- _Selected extract_:
-*-

Senior management team characteristics significantly influence the impact of M&A networks on innovation (see Cheng & Yang, 2017; Ding et al., 2024a; Xing et al., 2023). For instance, the Herfindahl-Hirschman Index analysis reveals that diverse professional backgrounds within the senior management team enhance the long-term benefits of M&A networks (Ding et al., 2024b). In contrast, variations in financial backgrounds have a lesser effect (Xu et al., 2020), thus supporting hypothesis H4a.

Moreover, industry characteristics are a moderating factor in the relationship between M&A networks and innovation (Cheng & Yang, 2017). Mergers and acquisitions networks drive long-term innovation in low-tech markets. In contrast, this effect is less prominent in high-tech markets (Ding et al., 2024a), confirming hypothesis H4b. Additionally, business attributes like company size and life cycle stage further shape the impact of M&A networks on innovation (Xing et al., 2023). Larger firms and those in the growth or mature stages gain substantial long-term benefits from M&A networks (Miller, 2018). Conversely, smaller firms and those in the decline stage do not experience the same level of benefit (Shahzad et al., 2022; Wen et al., 2021), which supports hypothesis H4c.

Field results: Perceptions uptake
How an e-innovation network uptake is perceived in a firm

The initial investigation examined perceptions of e-innovation networks within firms, identifying three critical features across two dimensions (see Figure 1) (Table 5). The benefits of e-innovation networks were classified as either ‘direct’ or ‘indirect’, with indirect benefits being more prevalent across industries [E1S/M/O to E7S/M/O]. Only [SE/X-CAM] experienced these benefits directly through ‘advancements in trading technologies, data analytics, and regulatory compliance systems’. More than 42% of interviewees highlighted ‘improvements in communication, processes, and competitiveness’, which led to ‘increased efficiency, time savings, and cost reductions’. These factors underscore the ‘core M&A implications’ feature (see Jin et al., 2024), which includes overcoming geographical barriers and enhancing networking and communication, as captured by the external e-innovation network implication dimension (see Javed et al., 2021).

-*-

- _Given information_:
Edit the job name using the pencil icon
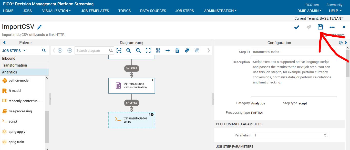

-*-

- _Task 1_: In the passage on M&A networks and innovation, what share of interviewees highlighted improvements in communication, processes, and competitiveness?
- _Task 2_:
Based on the passage on M&A networks and innovation, decide whether each statement agrees with it:
(a) Differences in financial backgrounds within the senior management team have a smaller effect than diverse professional backgrounds.
(b) Smaller firms get the same level of benefit from M&A networks as larger firms.
(c) Direct benefits of e-innovation networks were more common across industries than indirect ones.
- _Task 3_: Continue the passage on M&A networks and innovation from its last sentence.

- _Right answer 1_: More than 42% of interviewees.

- _Right answer 2_:
(a) Yes: "variations in financial backgrounds have a lesser effect"
(b) No: "smaller firms and those in the decline stage do not experience the same level of benefit"
(c) No: "with indirect benefits being more prevalent across industries"

- _Right answer 3_:
FIGURE 1: Mergers and acquisitions networks and e-innovation networks among Africa’s listed firms.

TABLE 5: Mergers and acquisitions and e-innovation networks data and/or codes – Informants.

Participants stated that:

‘Firm satisfaction [emerged as a key] driver for adopting e-innovation networks.’ (E1S/M/O; E2S/M/O; E4S/M/O and E5S/M/O)

As technical costs rise, firms are expected to increasingly engage with e-innovation networks because of consumer demand for improved products and services (see Javed et al., 2021; Nassani et al., 2023; Smid et al., 2005; Yousaf et al., 2021). However:

‘… deployment may encounter challenges if e-innovation network technologies become more expensive or if consumer interest declines.’ (E1S/M/O to E5S/M/O)

In contrast, other firms are:

‘… generally more resilient to such fluctuations [as they often] have established infrastructures, diversified revenue streams, and are less dependent on consumer trends.’ (E6S/M/O and SE/X-CAM)

Nonetheless, these firms still:

‘… face difficulties if technology costs rise significantly or if there is a major shift in consumer behaviour.’ (E7S/M/O)

How a firm’s mergers and acquisitions network is demonstrated in response to e-innovation network requirements

The study uncovered key data with significant implications for firms’ M&A networks. The findings highlight the necessity of both:

‘… individualised and standardised training [alongside] management-driven strategies [to boost] engagement with e-innovation networks, continuous upskilling, and on-the-job training.’ (E1S/M/O, E2S/M/O, E4S/M/O to E6S/M/O)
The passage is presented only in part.